One thing that should be learned from the bitter lesson is the great power of general purpose methods, of methods that continue to scale with increased computation even as the available computation becomes very great. The two methods that seem to scale arbitrarily in this way are search and learning.

从这个痛苦的教训中应当学习到的第一件事是，通用方法的巨大威力，即随着可用计算能力的显著增加，这些方法继续保持可扩展性。在这方面似乎可以任意扩展的两种方法是搜索和学习。

The second general point to be learned from the bitter lesson is that the actual contents of minds are tremendously, irredeemably complex; we should stop trying to find simple ways to think about the contents of minds, such as simple ways to think about space, objects, multiple agents, or symmetries. All these are part of the arbitrary, intrinsically-complex, outside world. They are not what should be built in, as their complexity is endless; instead we should build in only the meta-methods that can find and capture this arbitrary complexity. Essential to these methods is that they can find good approximations, but the search for them should be by our methods, not by us. We want AI agents that can discover like we can, not which contain what we have discovered. Building in our discoveries only makes it harder to see how the discovering process can be done.

从痛苦的教训中学习到的第二个普遍观点是，心智的实际内容不可救药地复杂；我们应当停止尝试寻找体现思考心智内容的简单方式，比如利用空间、对象、多代理或者对称性。
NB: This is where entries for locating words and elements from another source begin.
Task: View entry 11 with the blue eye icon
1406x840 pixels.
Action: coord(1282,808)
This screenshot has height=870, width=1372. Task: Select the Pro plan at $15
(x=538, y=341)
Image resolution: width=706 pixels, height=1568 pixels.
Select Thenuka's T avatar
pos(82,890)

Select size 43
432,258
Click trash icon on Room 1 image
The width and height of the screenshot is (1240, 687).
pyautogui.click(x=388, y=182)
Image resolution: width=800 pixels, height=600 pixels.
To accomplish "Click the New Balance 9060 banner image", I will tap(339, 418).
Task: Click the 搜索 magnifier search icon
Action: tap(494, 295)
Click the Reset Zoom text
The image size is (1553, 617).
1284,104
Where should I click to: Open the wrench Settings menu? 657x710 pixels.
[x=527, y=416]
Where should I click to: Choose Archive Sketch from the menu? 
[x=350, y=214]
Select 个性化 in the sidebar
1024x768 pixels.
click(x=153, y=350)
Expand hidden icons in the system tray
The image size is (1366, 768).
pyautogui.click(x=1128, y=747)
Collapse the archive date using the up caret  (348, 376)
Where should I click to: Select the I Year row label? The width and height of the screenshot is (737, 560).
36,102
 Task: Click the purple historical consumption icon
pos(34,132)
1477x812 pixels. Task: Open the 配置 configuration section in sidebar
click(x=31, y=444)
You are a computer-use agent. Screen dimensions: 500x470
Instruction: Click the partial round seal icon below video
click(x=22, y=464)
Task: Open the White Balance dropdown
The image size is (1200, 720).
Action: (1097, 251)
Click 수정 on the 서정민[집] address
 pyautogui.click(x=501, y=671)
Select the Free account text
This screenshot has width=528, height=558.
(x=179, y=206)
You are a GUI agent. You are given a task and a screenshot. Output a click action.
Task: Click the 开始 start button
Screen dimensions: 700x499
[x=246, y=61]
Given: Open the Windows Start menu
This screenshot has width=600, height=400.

所有这些都是本质上任意复杂的外部世界的一部分, 它们不应该被人为定义，因为它们的复杂性是无穷无尽的；相反，我们应当只定义可以找到并捕获这种任意复杂性的元方法。这种方法的关键在于如何使用我们定义的元方法来找到良好的近似，而不是我们自己寻找。我们希望人工智能可以像我们一样去发现，而不是只包含我们已经发现的东西。人为定义我们的已有的发现，只会让我们更难看到发现的过程。

Takeaways

Embrace general-purpose methods such as search and learning that effectively scale with increased computational resources, transcending limits inherent in specifically designed approaches.
Focus on developing meta-methods capable of understanding and capturing complexity instead of hard-coding our existing knowledge about the world, which is intrinsically complex and ever-evolving.